-- START OF Supplied passage --

Russell Brand [Montreal 2008]
Note: This review is from 2008
About half of the 300-strong audience in the Centaur Theatre seemed to know who he was, while the rest instantly began sizing him up. Who was this gangly English dandy with the ridiculous hair, drainpipe jeans, shirt open to the navel and more goth bling than a Sisters Of Mercy merchandise stall? And why is he speaking in language so extravagantly archaic his scriptwriter could have been HG Wells.
He, too, seemed unsure how to present himself. For the first 15 minutes or so, he lolloped across the stage distractedly throwing a few random thoughts into the ether. He was getting the measure of the Canadian audiences, but his mind seemed elsewhere. ‘How charming of him not to have rehearsed,’ he imagined people thinking, before reassuring them: ‘I have got a show here.’
But until he got to it, we had to take his word on that. He grumbled that he’d had a bad day, and bemoaned the media backlash he’d received for making that hoax call to a police incident room during his show in Northampton. He seemed genuinely rattled by it, and was keen to state the case for the defence, enthusiastically protesting his innocence like one of Fagin’s urchins caught by the Peelers.
A few more vague pronouncements followed – ‘God? It’s better than nuffink, isn’t it?’ or ‘Hitler. It was out of order what he done’ – mildly funny for their obvious blandness, but still offering no solid train of thought for the audience to latch onto.

-- END OF Supplied passage --

## List of tasks
• a. In the Russell Brand review, how large was the audience at the Centaur Theatre?
• b. Carry the Russell Brand review forward from its final sentence.

-- START OF Dataset extract --

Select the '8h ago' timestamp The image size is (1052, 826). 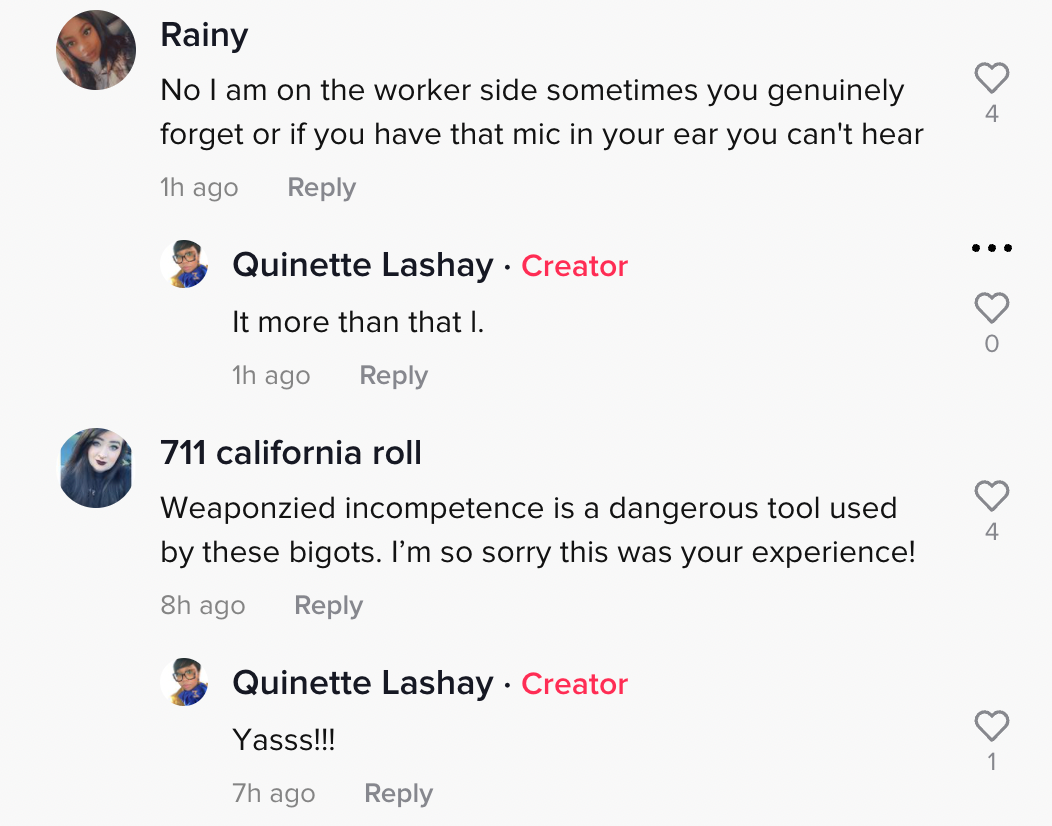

-- END OF Dataset extract --

## Exercise results
• a. It was a 300-strong audience.

• b.
But eventually he did settle into material, guided by the notes he’d left on the stool. He emphasised that he was a celebrity in Britain, though wittily conceded that ‘fame is something that loses its cachet if you have to tell people that you have it’. And he admitted he craved the same recognition on the western side of the Atlantic, conceding that his flamboyance is frankly ridiculous without it. Well, he seems to be going the right way about it, thanks to his role in the movie Forgetting Sarah Marshall and a couple of talked-about chat show appearances that followed.
Indeed, while Britons got to know him because his stand-up was based on frank and hilarious stories about the wild excesses and seedy depravities of his drug-addicted past, a lot of his set here revolved around on-set tales of shooting in Hawaii. It’s not such fertile or fascinating territory, but this is his sober life now.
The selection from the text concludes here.